Борис побродил и вернулся, когда прошел час с небольшим. Он был немного голоден, но ужин уже подали. На веранде не было ни души, теща куда-то пропала, и Николай ушел. Справа широкий длинный стол, сервированный белыми тарелками с золотыми ободками. Супница, закрытая крышкой, плошка с помидорами и огурцами, тарелка с селедкой и запотевшая литровая бутылка "Столичной", экспортный вариант. В коридоре никого не видно. Борис взял номер "Огонька", сел на стул возле двери и стал лениво переворачивать страницы, дожидаясь, когда появится Клавдия Ивановна и позовет к столу. Но никто не шел.
Вдалеке слышался какой-то шум, не сразу разберешь, что это голос Вадима Егоровича. Кажется, он с кем-то разговаривает по телефону из своего кабинета. Были и какие-то другие шумы, чьи-то шаги в темноте коридора, звяканье посуды. Небо снова нахмурилось, потемнело. Борис сидел в полумраке, не зажигая света, прислушивался. Он чувствовал себя здесь чужим человеком, никому не нужным, лишним. По крыше забарабанили крупные дождевые капли. Ударил далекий гром, и дождь застучал с новой силой.
Голос затихал, — и становилось слышно, как ходят механические часы с кукушкой, висевшие на противоположной стене. Снова загудел голос Шубина, он дорос почти до крика, но оборвался, и стало тихо. Скрипнула дверь, из темноты коридора на веранду вышел Николай. Он смотрел себе под ноги, будто что-то потерял. Лицо с правой стороны было красное, будто обожженное кипятком, под носом кровь. Он опустил голову, подошел к вешалке, снял нейлоновую куртку и снова повесил. Развернулся, вошел в коридор, зажег свет в ванной.

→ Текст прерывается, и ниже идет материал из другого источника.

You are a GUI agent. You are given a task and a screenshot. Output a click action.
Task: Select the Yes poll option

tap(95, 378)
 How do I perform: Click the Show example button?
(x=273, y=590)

Теперь был слышен звук льющейся из крана воды. Из темноты коридора появилась Клавдия Ивановна, вытирая слезы салфеткой, она хмурилась, смотрела в сторону. Включила тусклый светильник под потолком. Снова вышел Николай, лицо вымыто, волосы расчесаны, он прижимал к распухшему носу платок, левый глаз заплыл. Клавдия Ивановна подошла к сыну, обняла, что-то зашептала в ухо, но тот освободился, натянул нейлоновую куртку. Быстро спустился с крыльца.

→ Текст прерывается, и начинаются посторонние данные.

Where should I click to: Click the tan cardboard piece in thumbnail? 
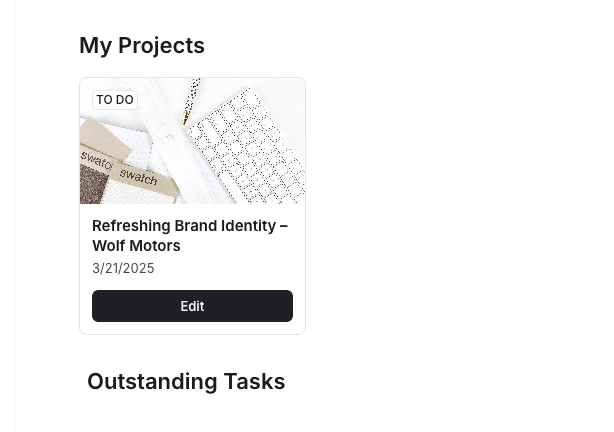pos(103,138)
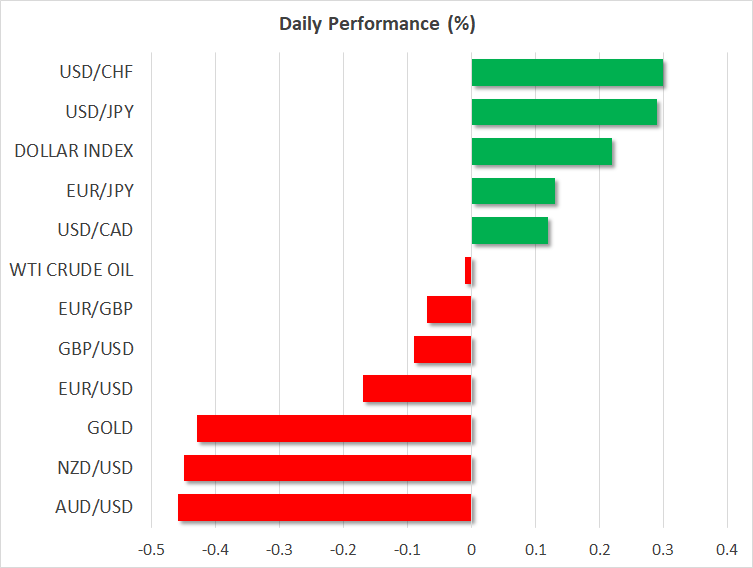
Task: Select the red NZD/USD bar
Action: (327, 468)
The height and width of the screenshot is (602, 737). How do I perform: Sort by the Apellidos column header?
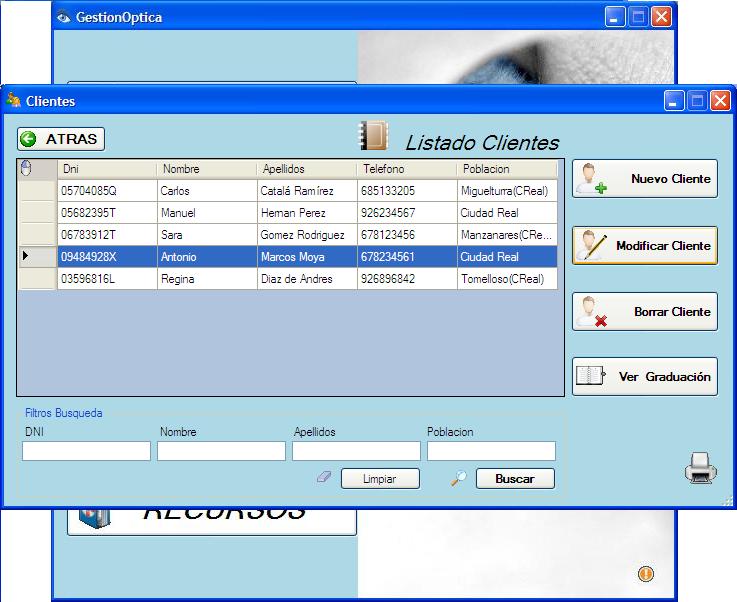click(307, 169)
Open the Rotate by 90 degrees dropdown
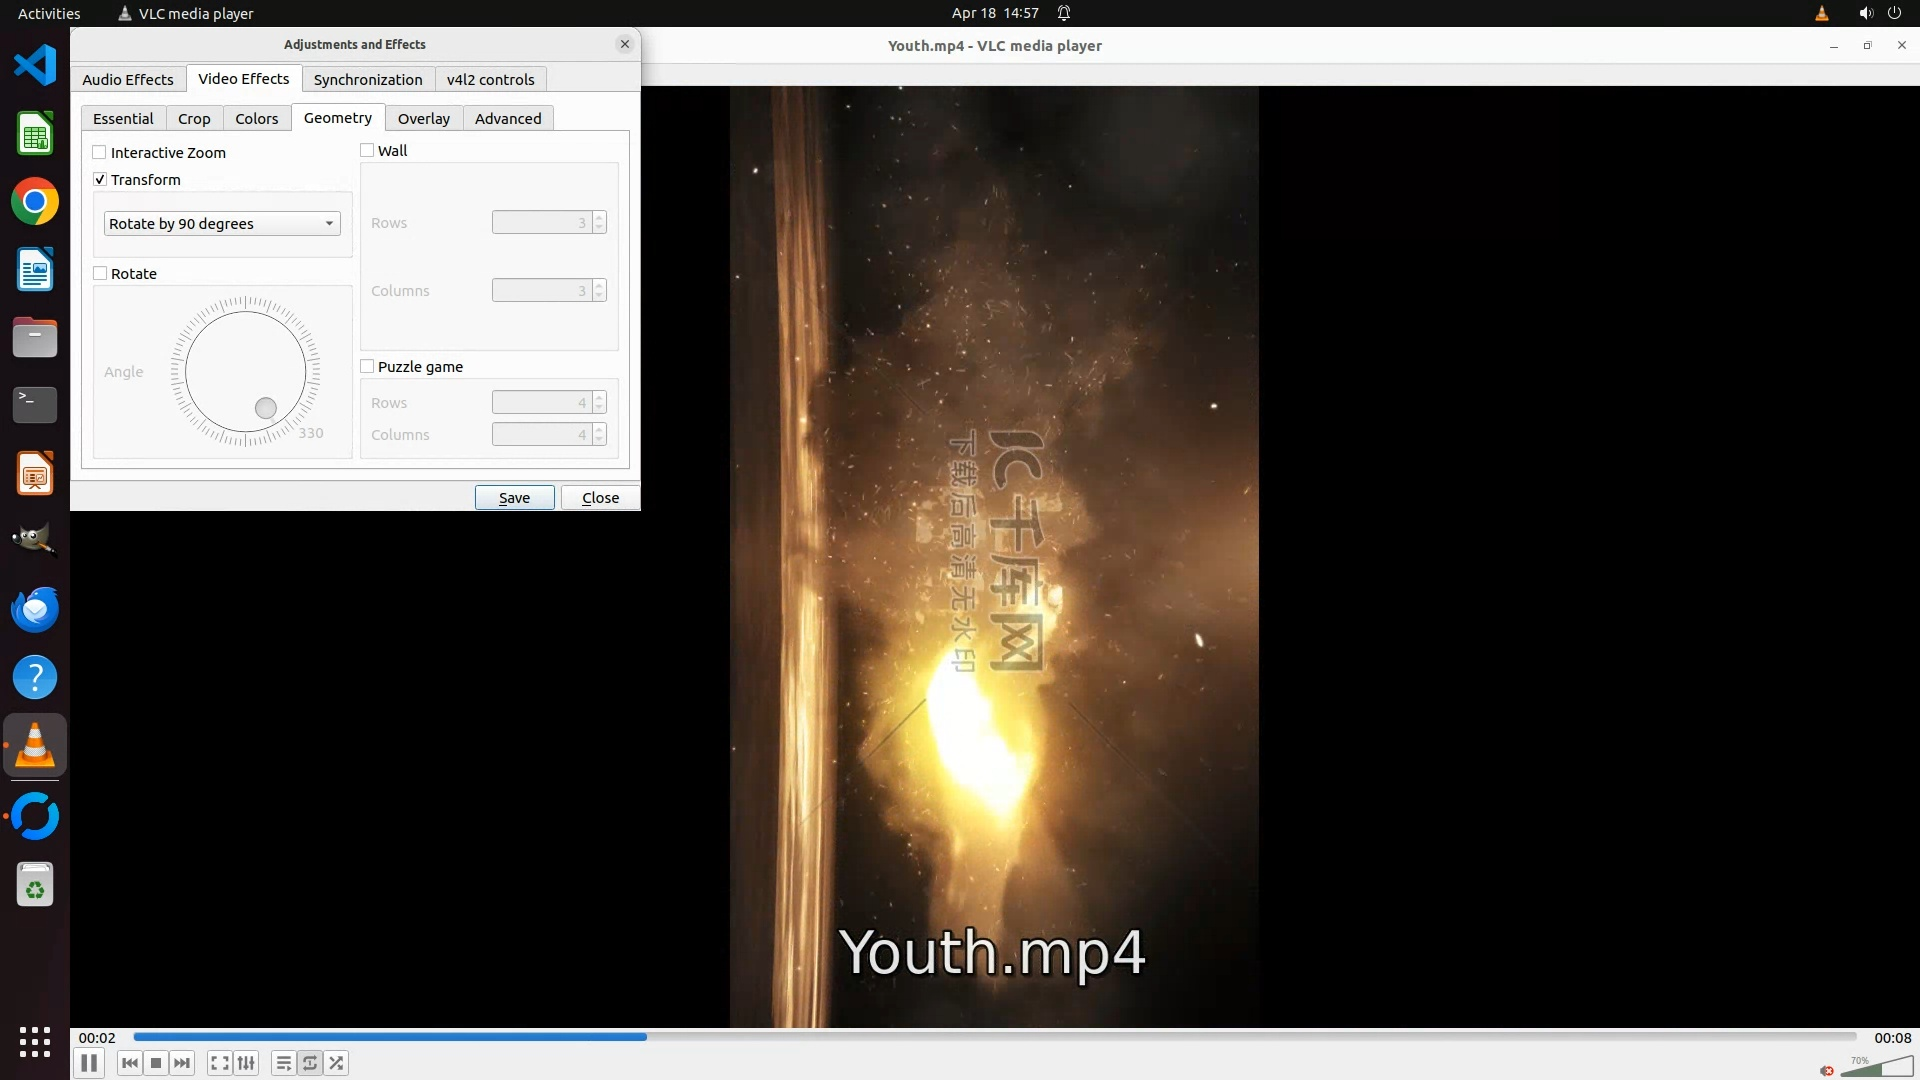Viewport: 1920px width, 1080px height. (x=221, y=224)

Борис встал со стула, выглянул за окно, он видел, как от дачи в сторону дороги уходил Николай. Лил дождь, быстро темнело. Хотелось догнать, Николая, что-то ему сказать… Но что тут скажешь.
* * *
Вадим Егорович, одетый в тенниску на трех пуговицах и легкие брюки, вышел к ужину позже обычного, он сказал Борису, чтобы наливал. Выпили несколько рюмок "Столичной", поели молча, только иногда обменивались короткими репликами. После водки и котлет с вареной картошкой и свежими овощами Шубин как-то обмяк, разрумянился и повеселел. Он поднял до уровня груди правую ладонь, расставил пальцы, довольно короткие, поросшие волосами. С внешней стороны ладонь распухла, большой палец в основании отек, сделался каким-то желто-зеленым.